Mother and baby homes recordings should be destroyed – commission
Investigative body says it would be legally and morally wrong to retain testimony
Head of the commission Judge Yvonne Murphy: ‘The report is there, it is not going to be revised. What would they possibly ask the commission to do – redo the report?’ Photograph: Eric Luke
The Mother and Baby Homes Commission believes “very strongly” that tapes of hearings at its confidential committee should be destroyed.
The views of of the commission, which is headed by Judge Yvonne Murphy, were made “quite clear” to Minister for Children Roderic O’Gorman on Monday, a spokeswoman for the investigative body said.
In its report, the commission said it told witnesses who appeared before its confidential committee that a recording of their testimony would be destroyed to protect their anonymity, but some survivors have since disputed this, saying the plan to destroy recordings was never communicated to them.
Recordings were deleted last July but back-ups were found last week. “We are strongly of the view that they [the recordings] shouldn’t be retrieved, for legal and moral reasons,” said the commission spokeswoman.
“Our IT people are looking at [the tapes] to see if [the recordings] are actually there and, if so, whether they are retrievable,” she said, adding: “It will be the Minister who will have to retrieve them.
“All our material has to go to the Minister when we end, and that would include the back-up tapes. I think it’s wrong and feel very strongly about it. We made our views on the subject quite clear to the Minister” on Monday morning, she added.
The commission said it was very unlikely that its life would be extended beyond this week as some TDs now demand, even were existing members available and willing to continue.
“Extension requires primary legislation, which would have to be passed within two days, through the Dáil and Seanad. Technically, yes, I suppose they could do it. But what would be the point?” the commission spokeswoman said.
“The report is there, it is not going to be revised. What would they possibly ask the commission to do – redo the report? The answer to that would obviously be no. It makes no sense.”
Separately, retired Supreme Court judge Catherine McGuinness said the relentless criticism of the commission by politicians and advocacy groups could make future commissions less likely.
“I do think it will make it difficult for people. They may not want to take part in carrying out investigations if they feel that at the end of it everyone is going to criticise them so highly,” she said.
She also criticised attempts to bring the commissioners – Ms Murphy; international child protection and adoption expert Dr William Duncan; and historian Prof Mary E Daly – before an Oireachtas committee.
Referring to her own past appearances before Oireachtas committees, Ms McGuinness said “a lot of the questioning” offered by TDs was “designed for getting a newspaper headline for the guy that’s asking the question”.
Politicians “had their usual lark of people walking into the committee meeting, sitting down and asking the question that they have decided was going to get them the most publicity, not even really listening properly for your answer”.
She said she had never led a commission of investigation that was subsequently criticised, “but I would think that if that was me, I wouldn’t be too pleased if I was being criticised heavily for not doing something that was never part of my remit”.
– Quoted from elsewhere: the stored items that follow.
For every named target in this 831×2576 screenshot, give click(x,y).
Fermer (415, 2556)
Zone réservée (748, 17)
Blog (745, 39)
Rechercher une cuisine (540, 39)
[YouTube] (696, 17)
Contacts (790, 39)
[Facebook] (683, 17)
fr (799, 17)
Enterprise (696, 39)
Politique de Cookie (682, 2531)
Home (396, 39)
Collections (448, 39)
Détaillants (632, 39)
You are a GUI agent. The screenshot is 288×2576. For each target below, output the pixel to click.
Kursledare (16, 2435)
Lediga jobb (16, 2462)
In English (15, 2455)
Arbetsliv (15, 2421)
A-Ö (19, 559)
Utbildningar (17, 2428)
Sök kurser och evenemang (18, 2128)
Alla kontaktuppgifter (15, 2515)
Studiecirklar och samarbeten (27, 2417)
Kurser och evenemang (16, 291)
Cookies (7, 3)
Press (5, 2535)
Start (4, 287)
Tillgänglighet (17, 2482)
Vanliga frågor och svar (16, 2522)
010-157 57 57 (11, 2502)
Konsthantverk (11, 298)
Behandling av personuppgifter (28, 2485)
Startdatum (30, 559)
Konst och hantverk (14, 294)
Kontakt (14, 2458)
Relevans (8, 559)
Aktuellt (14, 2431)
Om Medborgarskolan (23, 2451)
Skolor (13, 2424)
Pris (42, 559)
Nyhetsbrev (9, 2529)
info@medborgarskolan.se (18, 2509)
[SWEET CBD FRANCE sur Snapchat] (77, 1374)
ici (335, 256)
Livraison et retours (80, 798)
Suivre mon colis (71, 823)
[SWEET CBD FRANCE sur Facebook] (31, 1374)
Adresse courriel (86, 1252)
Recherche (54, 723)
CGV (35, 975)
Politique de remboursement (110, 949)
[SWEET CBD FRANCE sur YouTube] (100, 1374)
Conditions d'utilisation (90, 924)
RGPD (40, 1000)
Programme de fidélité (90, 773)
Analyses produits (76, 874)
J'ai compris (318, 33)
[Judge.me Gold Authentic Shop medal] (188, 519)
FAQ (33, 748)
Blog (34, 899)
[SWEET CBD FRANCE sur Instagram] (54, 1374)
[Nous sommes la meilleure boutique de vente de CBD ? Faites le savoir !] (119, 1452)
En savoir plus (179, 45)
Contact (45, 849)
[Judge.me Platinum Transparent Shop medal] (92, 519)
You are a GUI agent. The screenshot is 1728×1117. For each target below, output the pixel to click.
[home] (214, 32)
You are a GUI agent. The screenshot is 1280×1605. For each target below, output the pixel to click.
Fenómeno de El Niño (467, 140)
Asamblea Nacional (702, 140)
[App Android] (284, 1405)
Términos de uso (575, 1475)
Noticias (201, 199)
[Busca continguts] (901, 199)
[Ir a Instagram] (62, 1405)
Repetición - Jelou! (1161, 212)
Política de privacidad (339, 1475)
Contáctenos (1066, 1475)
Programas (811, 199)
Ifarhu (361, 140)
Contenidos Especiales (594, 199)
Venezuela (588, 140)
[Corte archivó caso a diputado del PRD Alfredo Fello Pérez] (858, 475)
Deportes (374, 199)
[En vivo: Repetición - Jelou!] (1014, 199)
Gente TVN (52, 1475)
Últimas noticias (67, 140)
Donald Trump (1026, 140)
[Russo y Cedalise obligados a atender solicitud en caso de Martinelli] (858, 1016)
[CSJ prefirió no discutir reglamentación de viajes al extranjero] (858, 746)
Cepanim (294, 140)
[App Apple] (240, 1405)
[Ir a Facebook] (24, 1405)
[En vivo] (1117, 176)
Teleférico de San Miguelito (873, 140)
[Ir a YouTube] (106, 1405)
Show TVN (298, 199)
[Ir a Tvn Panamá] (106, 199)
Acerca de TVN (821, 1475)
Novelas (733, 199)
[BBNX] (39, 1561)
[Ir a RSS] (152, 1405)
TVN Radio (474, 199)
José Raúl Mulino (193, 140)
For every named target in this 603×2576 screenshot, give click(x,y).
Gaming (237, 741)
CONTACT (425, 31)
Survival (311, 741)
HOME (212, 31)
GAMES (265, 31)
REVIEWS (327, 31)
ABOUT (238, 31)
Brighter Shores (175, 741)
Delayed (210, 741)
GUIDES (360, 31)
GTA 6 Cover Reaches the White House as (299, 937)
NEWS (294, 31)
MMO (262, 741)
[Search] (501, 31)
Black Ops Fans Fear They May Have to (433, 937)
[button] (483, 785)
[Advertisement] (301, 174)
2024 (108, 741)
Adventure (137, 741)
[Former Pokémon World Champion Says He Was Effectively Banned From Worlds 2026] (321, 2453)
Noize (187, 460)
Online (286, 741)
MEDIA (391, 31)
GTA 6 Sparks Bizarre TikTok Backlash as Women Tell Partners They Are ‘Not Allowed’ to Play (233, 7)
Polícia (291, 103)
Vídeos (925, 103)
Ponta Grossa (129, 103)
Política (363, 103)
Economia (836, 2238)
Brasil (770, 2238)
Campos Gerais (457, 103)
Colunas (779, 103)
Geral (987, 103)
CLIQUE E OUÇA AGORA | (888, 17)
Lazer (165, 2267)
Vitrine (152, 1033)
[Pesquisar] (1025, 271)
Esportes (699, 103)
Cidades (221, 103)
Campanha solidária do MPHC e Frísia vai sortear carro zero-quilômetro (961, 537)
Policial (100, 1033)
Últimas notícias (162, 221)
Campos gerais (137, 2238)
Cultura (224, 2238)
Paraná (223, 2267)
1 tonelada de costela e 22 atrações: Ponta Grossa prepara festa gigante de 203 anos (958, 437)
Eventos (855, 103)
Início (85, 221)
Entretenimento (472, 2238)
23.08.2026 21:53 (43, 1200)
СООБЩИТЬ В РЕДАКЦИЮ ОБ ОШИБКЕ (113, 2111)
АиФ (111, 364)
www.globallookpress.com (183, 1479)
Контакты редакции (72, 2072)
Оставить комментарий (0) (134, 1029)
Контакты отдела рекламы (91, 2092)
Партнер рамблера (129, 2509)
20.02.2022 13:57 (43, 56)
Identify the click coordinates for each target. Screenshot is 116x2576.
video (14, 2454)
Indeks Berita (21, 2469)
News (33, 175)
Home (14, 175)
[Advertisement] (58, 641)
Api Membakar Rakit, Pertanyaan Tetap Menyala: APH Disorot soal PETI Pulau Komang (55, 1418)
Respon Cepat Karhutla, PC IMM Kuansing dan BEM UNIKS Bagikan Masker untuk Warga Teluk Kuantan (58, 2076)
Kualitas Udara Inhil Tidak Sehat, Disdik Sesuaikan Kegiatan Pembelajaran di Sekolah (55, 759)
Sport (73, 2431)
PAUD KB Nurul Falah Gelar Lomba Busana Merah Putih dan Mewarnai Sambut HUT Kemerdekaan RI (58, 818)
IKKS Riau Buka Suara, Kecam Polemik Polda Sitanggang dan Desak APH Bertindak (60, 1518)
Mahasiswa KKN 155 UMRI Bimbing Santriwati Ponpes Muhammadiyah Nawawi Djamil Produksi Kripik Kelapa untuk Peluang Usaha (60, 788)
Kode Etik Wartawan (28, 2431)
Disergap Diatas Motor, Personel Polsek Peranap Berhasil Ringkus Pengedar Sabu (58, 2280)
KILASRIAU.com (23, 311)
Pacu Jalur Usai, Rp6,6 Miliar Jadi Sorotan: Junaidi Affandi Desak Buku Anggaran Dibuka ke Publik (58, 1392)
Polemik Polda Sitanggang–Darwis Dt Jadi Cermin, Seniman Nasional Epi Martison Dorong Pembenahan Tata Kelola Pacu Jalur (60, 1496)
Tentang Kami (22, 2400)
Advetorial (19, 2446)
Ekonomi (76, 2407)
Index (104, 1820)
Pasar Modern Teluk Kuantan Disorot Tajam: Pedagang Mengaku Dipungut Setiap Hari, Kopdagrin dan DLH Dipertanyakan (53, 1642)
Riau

The Department of Children was involved in continuing discussions last night with the commission and the Attorney General in an effort to resolve the controversy over the deleted recordings.
The Social Democrats have tabled a Dáil private members’ motion calling for the term of the commission to be extended for a further 12 months from its dissolution date at the end of this month.
The two main sponsors, Jennifer Whitmore and Holly Cairns, argue that dissolving the commission on February 28th would greatly impede any review of the decision to destroy the tapes to be carried out by the Data Protection Commission or other relevant authorities.
It is expected that the Government will oppose the Social Democrats motion but there were indications that it might try to find a compromise with the Opposition.
Former minister for justice Michael McDowell, who created the Commissions of Investigation Act 2004 used to set up the independent commission, said the Government could not unilaterally extend its life.
It “doesn’t appear” that the Oireachtas has any power to extend the commission’s life “without its consent and without a request” from it. “It has submitted its final report and I think that’s the end of it,” he said.